June 23, 201412:56 PM The Canadian Press0 Comments

EDMONTON – Critics of a proposed pipeline project from the Fort McMurray region to Edmonton want to know why the province’s energy regulator seems determined to rush the project’s public review.

“The process is being rushed for the benefit of TransCanada to the detriment of landowners,” said lawyer Keith Wilson, who represents businesses and farmers along the route.

Hearings opened Monday on the Grand Rapids plan for two new lines half-owned by TransCanada (TSX:TRP) that would have a combined peak capacity of more than one million barrels a day — more volume than Enbridge’s proposed Northern Gateway project.

It’s the first hearing the Alberta Energy Regulator has held since replacing the Energy Resources Conservation Board and taking over duties from the province’s Environment Department.

Wilson said the new regulator is hobbling public participation through tight timelines.

He points out that because the new hearings combine issues that used to be dealt with separately — the Grand Rapids hearings involve more than 90 different approvals under several different pieces of legislation — the burden on members of the public wishing to address them is greater than ever.

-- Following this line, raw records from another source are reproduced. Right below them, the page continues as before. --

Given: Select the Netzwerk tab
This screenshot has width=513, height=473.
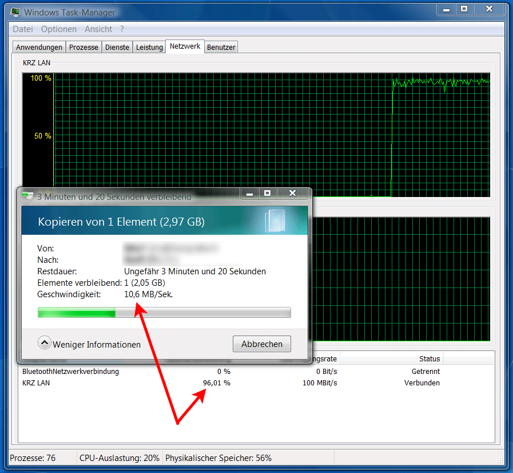Looking at the screenshot, I should coord(185,46).
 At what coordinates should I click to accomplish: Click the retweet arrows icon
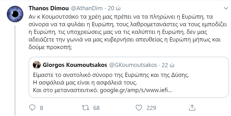85,108
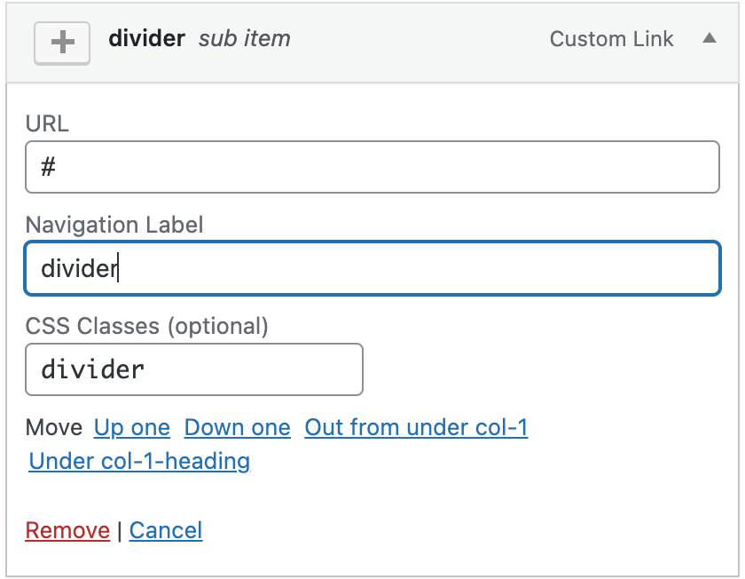Remove the divider menu item

67,531
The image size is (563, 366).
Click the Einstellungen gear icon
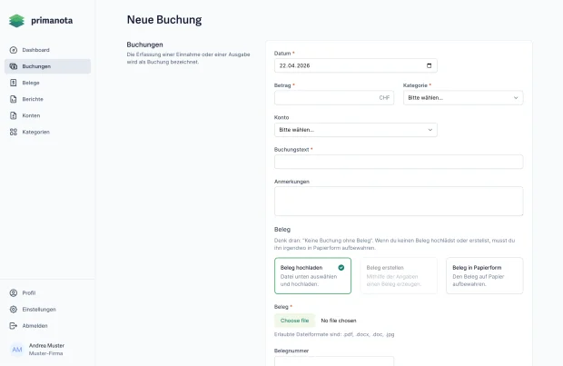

“It’s a monumental task to landowners to respond to all that information.”

TransCanada has changed its application four times since originally submitting it, the most recent version being released four weeks ago, Wilson added.

“(The process) gave TransCanada well over a year to work with the regulator on the process and now that it’s time for the landowners to participate in the process they were given only a matter of weeks.”

Important information illuminating concerns isn’t even included in the application, Wilson said.

As well, lawyers have been given a maximum of two hours to cross-examine TransCanada officials, although the panel chairman said he’d be “flexible” with that.

“One of the things you learn as a lawyer early on is that if a witness knows there’s a time limit, they just stonewall you — they just be evasive, they forget, they’re slow, they run the clock on you,” Wilson said.

Regulator spokesman Darin Barter said the new approach is more complex than the old one.

“We’re going to see more applications discussed within the context of a single hearing,” he said. “It really is an expanded role.”

It’s typical for a “flurry” of information to come in at the last minute, he said.

“This is very typical for a hearing. I don’t think we’ve been in a situation where we’re pushing people along. The hearing will take as long as it takes.”

However, Barter acknowledged time limits — included in the legislation that created the new regulator — are intended to keep the hearing focused.

“We need a hearing that’s going to be defined in length,” he said. “We want to make sure that the issues that need to be brought forward are brought forward and we don’t see a lot extraneous issues that don’t relate directly to the application.”

The hearing has been scheduled for three days in June and two weeks in mid-July.

Dalton Trenholm, a farmer and landholder along the proposed route, is concerned about TransCanada’s plans to dig up topsoil this summer and not fully replace it until 2017.

“This is a long time to leave our topsoil out there — our resource — to collect weeds, suffer erosion, all of these things that we have to deal with when they’re completed.”

He said the company’s changing mitigation plans have hobbled his attempts to articulate his concerns.

“We had to have everything in here by the sixth of June and we find out that as of last week some time that there’s changes.”

Wilson suggested the new regulator isn’t making a great impression at the Grand Rapids hearings.

“This is the very first hearing of this new super-regulator that the government’s been bragging about and so far we’re not off to a good start.”